Could you share a little about yourself and what you do?
My name is Lamar Hardwick. I am a husband, father of three boys, and the pastor of New Community Church located in Lagrange Georgia. I have been in Christian ministry for nearly 17 years and I have served as a youth pastor, young adult pastor, football coach, as well as a hospice chaplain. In addition to pastoring my church, I am also a blogger and author of two books, as well as an autism advocate.
How did you find out that you had autism?
I’ve always known that I was different from my peers my age while growing up. My father was in the military so we moved around quite a bit when I was younger so my parents and teachers thought my struggles were due to the constant relocating. Eventually I learned to blend in and excel at things that I found interest in, but it did not happen without my fair share of struggles. In 2013, our church went through a transition in pastors and I found myself really struggling with having to spend more time preaching in the adult service (I was the youth pastor at the time).
During that transition I was made aware of my inability to discern social cues and other issues that pointed to the possibility of Aspergers. After doing my own research, I realized that what I had been wrestling with since childhood was actually an autism spectrum disorder called Aspergers Syndrome. In 2014 I was officially diagnosed by a professor psychologist. I was 36 years old at the time.
How does autism affect how you minister in your church?
It has caused me to learn to depend more on my strengths and to ask for assistance with things that I am not so good with. We have been able to educate and train my staff and the congregation on the best ways to support my ministry so that the church can maximize the use of my gifts rather than expecting me to do things that I am not necessarily gifted to do. I also have to manage my time and energy in unique ways so that I can perform my duties to the best of my ability. In other ways I have been able to leverage certain characteristics often associated with autism to my advantage.
What are some of the challenges of having autism?
Some of my challenges are related to sensory processing and social anxiety.

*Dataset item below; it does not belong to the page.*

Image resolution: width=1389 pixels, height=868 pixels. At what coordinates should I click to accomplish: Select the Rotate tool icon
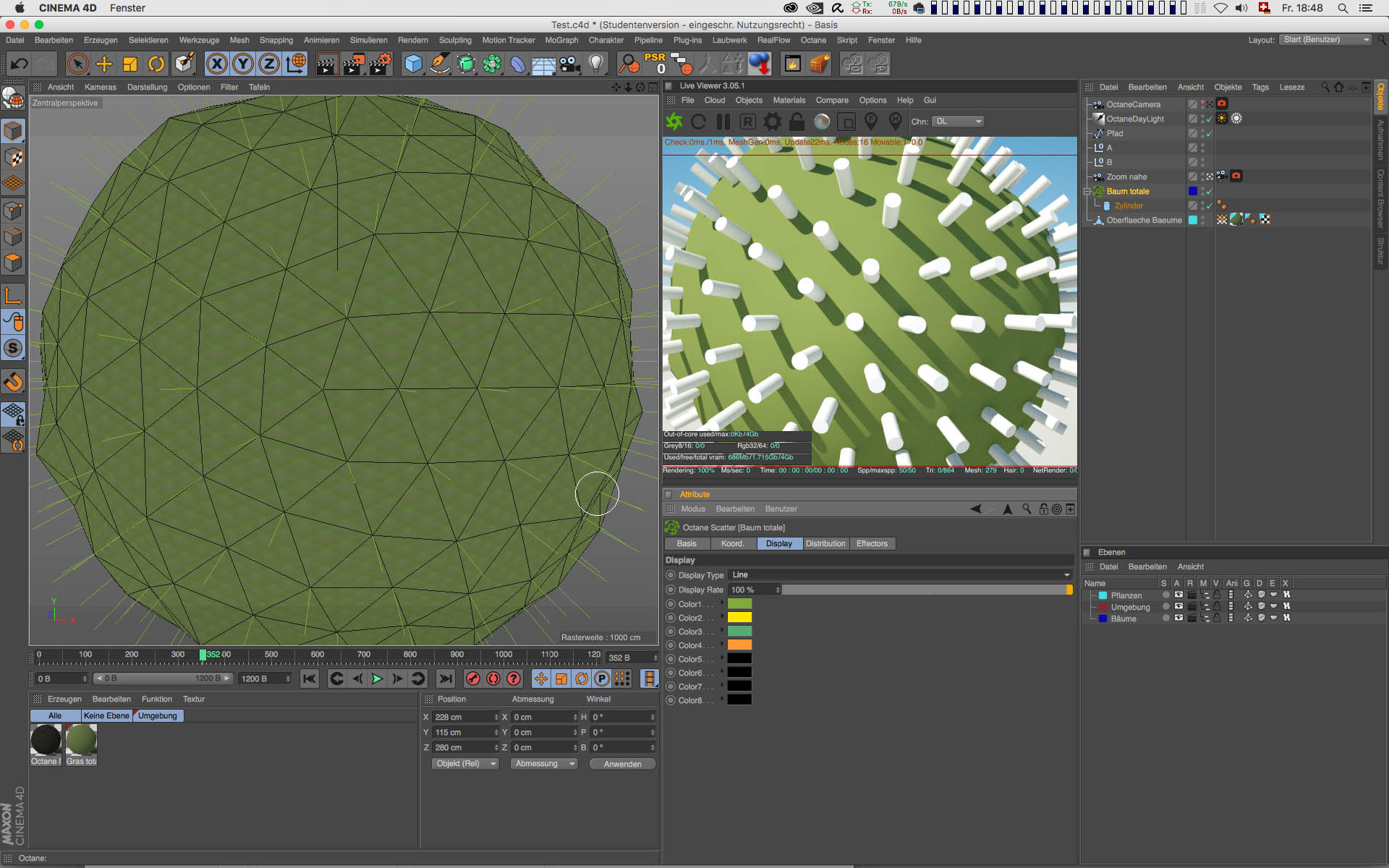pyautogui.click(x=156, y=64)
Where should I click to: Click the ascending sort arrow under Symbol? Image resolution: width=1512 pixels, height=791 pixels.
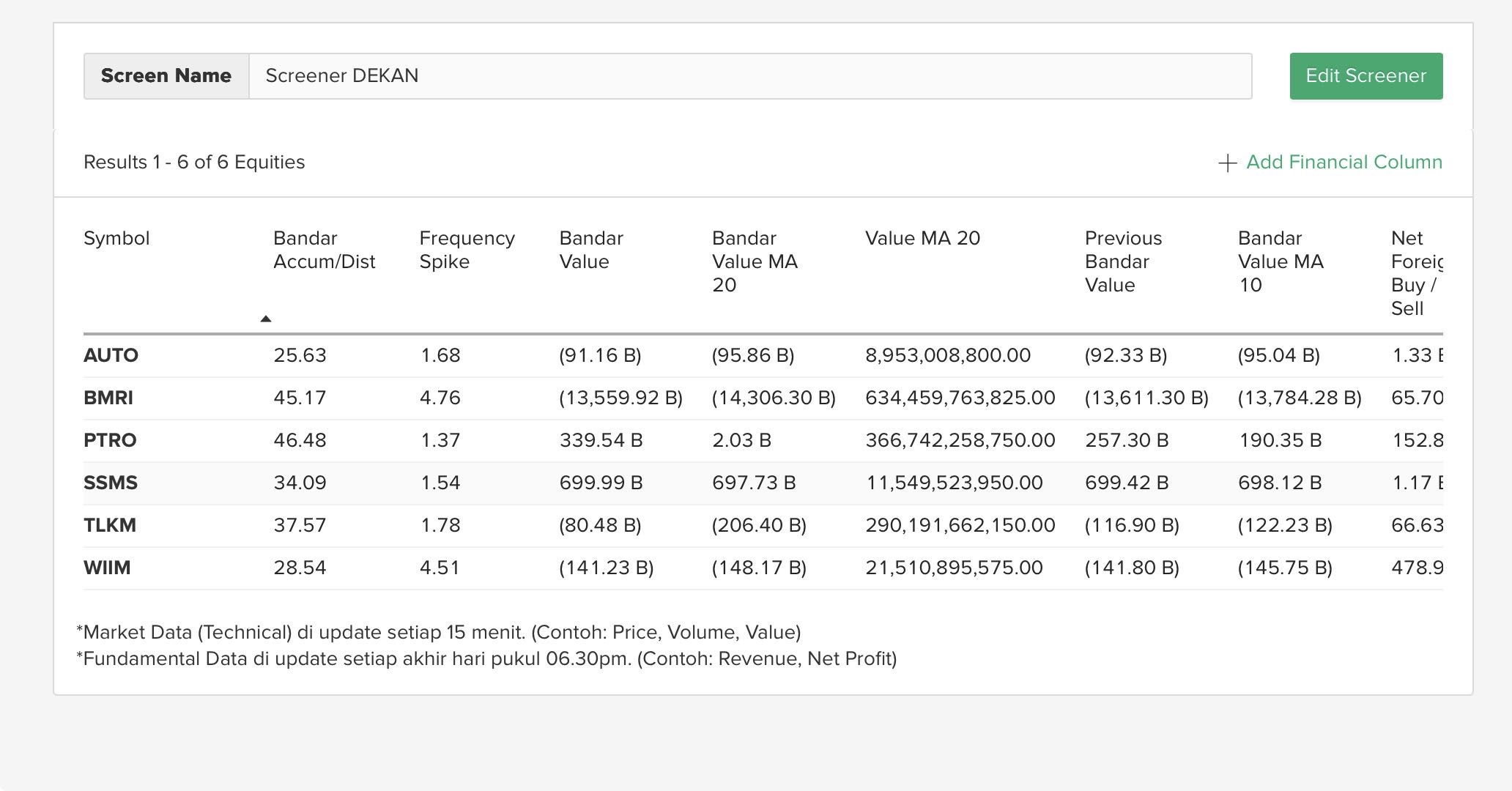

Church is often a very active social environment and the sights and sounds can be somewhat overwhelming for a church our size. While I enjoy preaching each week, there are times that meeting new people in my church can be anxiety provoking, but I have learned some ways to work through this.
What are some of the benefits of having autism?
One of the major benefits for me is that I can process large amount a of written information and I often think in terms of patterns. I am an avid reader and this in turn has made my written and verbal communication very strong which makes me a good public speaker. I have been told that I have a gift for putting words together that create images that capture people’s interest in the subject matter. I spend literally dozens of hours a week researching, writing, and practicing my sermons with a tremendous amount of focus. I attribute my ability to do this to my autism.
What misconceptions about autism do you encounter?
As a pastor one of the major misconceptions I face regularly is that I am “extremely smart” to be a person with autism. On one hand it assumes that I should not be smart because of autism, and on the other is assumes that autism impacts everyone the same way. I try very hard not to be seen as a representative of what all people with autism are like because those two assumptions about autism are not only not true, they are also really uneducated misconceptions.
How can churches become better at welcoming people with autism on all ends of the spectrum?
I have found the number one issue is to have a culture of acceptance. Of the many families that attend our church who are impacted by autism, the number one thing they cite as the most comforting aspect of our church is that they do not feel judged. I’ve found that families and individuals will be willing to work with the church on helping them create proper accommodations as long as the church has the proper attitude. The culture of the church matters and being a place where everyone is truly welcome, not just in theory but in practice, will go a long way in welcoming people with autism or any disabilities into the church. In order for the culture to be correct however, it must be communicated by the pastor. If the pastor communicates the vision for being an autism friendly church, the congregation will follow.
What word of encouragement can you give to other people with autism?
I would encourage them to know that they are valuable and that their voice is needed not only in the church but in their communities. The world needs all different types of people to lend their voice to the conversations surrounding change. The autism community has some of the most gifted and inspirational voices that the world could ever hear. Find your voice and use it to move the world closer to what it should be for all people.